Veteran center Kevin Mawae(notes), the President of the Players' Association, had this to say: "This decision validates the wins of former players like Bill Radovich, Reggie White, Freeman McNeil and other former NFL Players who had successfully sued the NFL for players' rights such as free agency and fair compensation. This keeps their wins alive for the players who came after them and who will play this game tomorrow."
NFLPA General Counsel Richard Berthelsen: "Once again, the Court has rejected-as it should have-a sweeping exemption for the NFL. The Court's decision affirms our belief that the NFL should not be allowed to operate as a monopoly to the detriment of fans, players and the government. In a country where competition and fair play are so highly-valued, the Court wisely declined to give the NFL a leg up by usurping the role of Congress and ignoring both the letter and the spirit of its anti-trust laws."
But while everyone on the NFLPA side is thrilled that antitrust exemption was not granted to the league, essentially forcing the owners away from the kinds of unilateral union-breaking decisions that could cause havoc in the boardrooms that run the country's biggest sport, the league predictably played down the ruling. NFL General Counsel Jeff Pash told NFL.com's Vic Carucci that "this case was never about labor. We have a collective bargaining relationship. It is an active relationship. We're going to continue to operate in a way that is consistent with the labor laws. We're going to continue to press for a resolution through the collective bargaining process, and I don't think the antitrust laws are going to apply at all. And this case, today's decision, doesn't change that at all."
That's all well and good in theory, but having had the opportunity to read the ruling handed down by retiring Justice John Paul Stevens, it's my belief that the Court looked to establish parameters beyond those appropriate to the settlement of a complaint of an equipment manufacturer against a pro sports league. Stevens knew that he was speaking to larger labor issues, and that's why he set forth specific language in the ruling:
The NFL teams do not possess either the unitary decision-making quality or the single aggregation of economic power characteristic of independent action. Each of them is a substantial, independently owned, independently managed business, whose "general corporate actions are guided or determined" by "separate corporate consciousnesses," and whose "objectives are" not "common." Copperweld, 467 U. S., at 771. They compete with one another, not only on the playing field, but to attract fans, for gate receipts, and for contracts with managerial and playing personnel. (emphasis mine)

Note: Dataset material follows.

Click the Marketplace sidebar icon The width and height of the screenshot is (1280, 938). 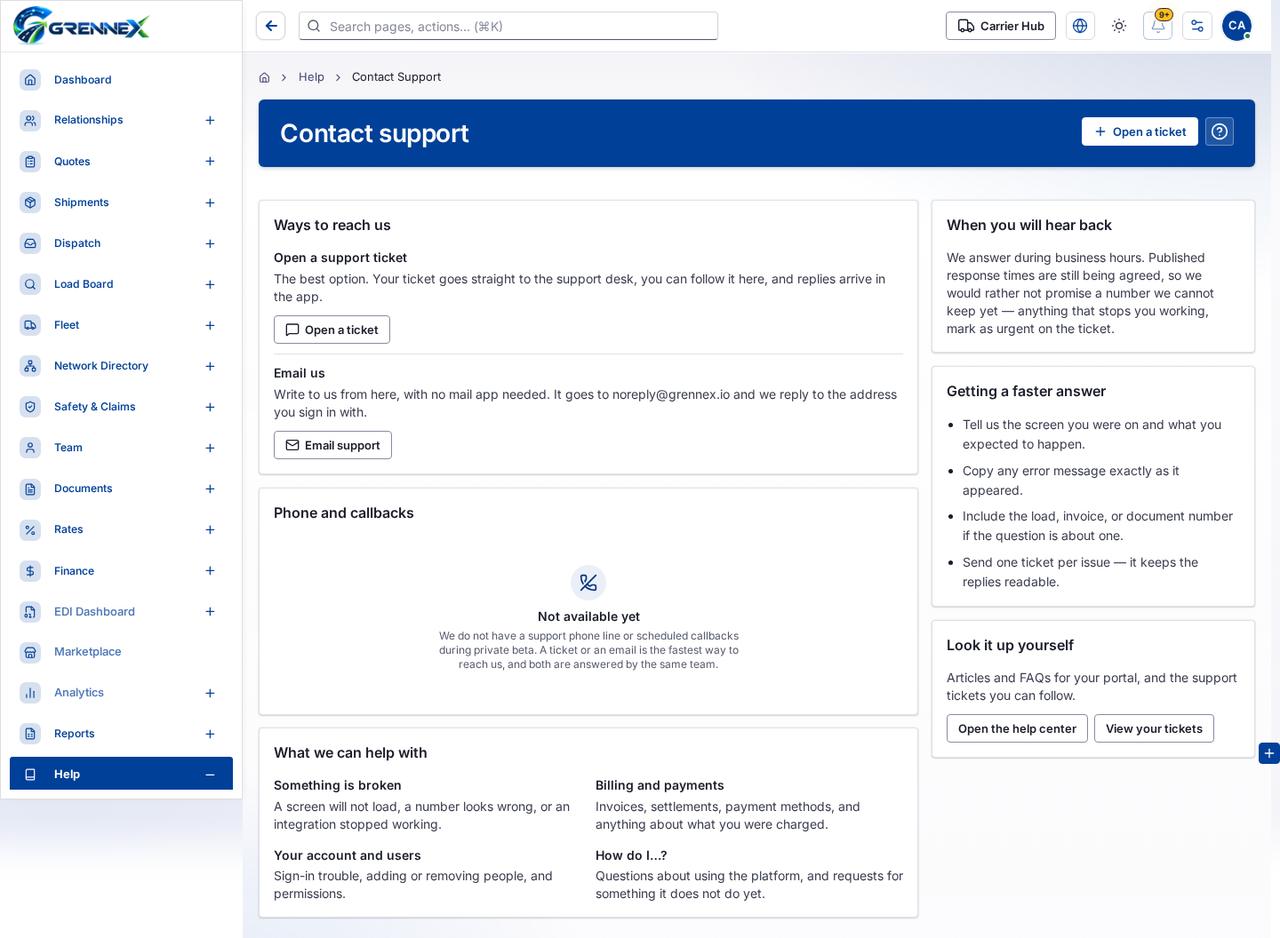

Directly relevant here, the teams are potentially competing suppliers in the market for intellectual property. When teams license such property, they are not pursuing the "common interests of the whole" league, but, instead, the interests of each "corporation itself." Copperweld, 467 U. S., at 770. It is not dispositive, as respondents argue, that, by forming NFLP, they have formed a single entity, akin to a merger, and market their NFL brands through a single outlet. Although the NFL respondents may be similar in some sense to a single enterprise, they are not similar in the relevant functional sense.
Stevens' ruling ended with a bit of breathing room for the league, espousing the "rule of reason" and avoiding a total clampdown on any act in concert between two or more teams (i.e., the negotiation of a TV contract, a league-wide merchandising deal, a player trade, or an agreement to play another team in training camp practices).
Football teams that need to cooperate are not trapped by antitrust law. The fact that the NFL teams share an interest in making the entire league successful and profitable, and that they must cooperate to produce games, provides a perfectly sensible justification for making a host of collective decisions. Because some of these restraints on competition are necessary to produce the NFL's product, the Rule of Reason generally should apply, and teams' cooperation is likely to be permissible. And depending upon the activity in question, the Rule of Reason can at times be applied without detailed analysis. But the activity at issue in this case is still concerted activity covered for [the ruling's] purposes.
Still, the message was clear. Stevens basically said that the Supreme Court, and any other Court, would test function rather than form and avoid absolute impingement of any collective activity taken on by the teams,. But any act in concert with an eye on the evasion of antitrust law would not be allowed or exempted. In effect, as Berthelsen intimated in his statement, the NFL must operate under the same constraints as almost any other business. It was a sound and reasoned ruling that penalized neither side and gave the NFL serious incentive to go back to the bargaining table with a new CBA in mind. And no matter how much you care or don't care about the law, antitrust exemptions, or the Supreme Court, it's great news for every pro football fan.